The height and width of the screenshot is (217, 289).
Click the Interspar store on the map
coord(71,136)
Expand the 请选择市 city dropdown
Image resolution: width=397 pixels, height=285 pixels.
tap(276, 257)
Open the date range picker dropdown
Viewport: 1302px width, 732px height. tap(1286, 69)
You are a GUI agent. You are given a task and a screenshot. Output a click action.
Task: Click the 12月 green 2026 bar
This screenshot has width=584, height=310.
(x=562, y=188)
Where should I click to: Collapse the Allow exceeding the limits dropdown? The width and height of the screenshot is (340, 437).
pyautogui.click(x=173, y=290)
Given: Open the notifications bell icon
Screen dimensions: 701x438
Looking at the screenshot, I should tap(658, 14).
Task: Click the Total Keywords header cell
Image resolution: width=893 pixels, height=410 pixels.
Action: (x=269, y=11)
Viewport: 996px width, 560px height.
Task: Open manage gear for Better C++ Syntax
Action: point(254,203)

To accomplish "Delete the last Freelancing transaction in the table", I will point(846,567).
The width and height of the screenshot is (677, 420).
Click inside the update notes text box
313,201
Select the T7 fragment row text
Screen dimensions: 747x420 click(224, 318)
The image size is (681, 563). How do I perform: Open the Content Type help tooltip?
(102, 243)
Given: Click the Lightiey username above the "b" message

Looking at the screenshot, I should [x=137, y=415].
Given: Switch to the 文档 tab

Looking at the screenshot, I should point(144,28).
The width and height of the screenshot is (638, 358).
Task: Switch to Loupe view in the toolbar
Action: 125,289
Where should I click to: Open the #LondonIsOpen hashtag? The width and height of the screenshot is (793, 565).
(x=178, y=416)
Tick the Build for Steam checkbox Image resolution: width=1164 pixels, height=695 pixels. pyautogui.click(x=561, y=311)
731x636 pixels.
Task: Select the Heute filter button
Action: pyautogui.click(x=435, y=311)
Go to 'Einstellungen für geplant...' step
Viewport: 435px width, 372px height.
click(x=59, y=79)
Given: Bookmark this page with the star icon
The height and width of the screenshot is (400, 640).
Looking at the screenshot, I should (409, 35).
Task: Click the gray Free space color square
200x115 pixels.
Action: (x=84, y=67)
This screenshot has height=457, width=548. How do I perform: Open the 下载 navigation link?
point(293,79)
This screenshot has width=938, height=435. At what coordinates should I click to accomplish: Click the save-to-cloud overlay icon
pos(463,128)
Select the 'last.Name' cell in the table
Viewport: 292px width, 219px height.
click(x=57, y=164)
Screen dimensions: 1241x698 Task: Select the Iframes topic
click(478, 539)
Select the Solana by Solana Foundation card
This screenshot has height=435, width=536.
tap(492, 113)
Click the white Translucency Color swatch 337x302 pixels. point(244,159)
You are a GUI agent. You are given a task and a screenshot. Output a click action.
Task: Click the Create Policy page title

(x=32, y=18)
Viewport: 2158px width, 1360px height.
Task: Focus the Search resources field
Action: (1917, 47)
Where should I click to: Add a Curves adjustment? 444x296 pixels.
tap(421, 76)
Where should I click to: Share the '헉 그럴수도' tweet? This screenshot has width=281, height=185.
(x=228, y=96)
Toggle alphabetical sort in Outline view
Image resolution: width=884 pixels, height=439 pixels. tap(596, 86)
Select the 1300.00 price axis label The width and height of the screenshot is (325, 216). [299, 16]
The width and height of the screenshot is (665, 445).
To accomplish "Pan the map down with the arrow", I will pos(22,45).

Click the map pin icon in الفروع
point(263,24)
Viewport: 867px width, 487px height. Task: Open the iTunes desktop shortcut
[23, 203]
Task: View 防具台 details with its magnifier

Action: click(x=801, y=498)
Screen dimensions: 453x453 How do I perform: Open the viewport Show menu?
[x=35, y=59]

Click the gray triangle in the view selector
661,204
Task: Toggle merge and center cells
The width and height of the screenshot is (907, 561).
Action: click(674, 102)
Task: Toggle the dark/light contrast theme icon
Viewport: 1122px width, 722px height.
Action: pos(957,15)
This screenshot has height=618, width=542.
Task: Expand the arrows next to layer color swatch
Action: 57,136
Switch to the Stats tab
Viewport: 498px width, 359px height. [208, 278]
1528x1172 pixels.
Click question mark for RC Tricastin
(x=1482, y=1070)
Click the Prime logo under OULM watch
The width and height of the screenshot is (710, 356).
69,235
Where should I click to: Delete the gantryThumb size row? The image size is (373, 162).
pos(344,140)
- - -
Given the data above, which lines hold the string "table"? Return them.

To accomplish "Delete the last Freelancing transaction in the table", I will point(846,567).
Select the 'last.Name' cell in the table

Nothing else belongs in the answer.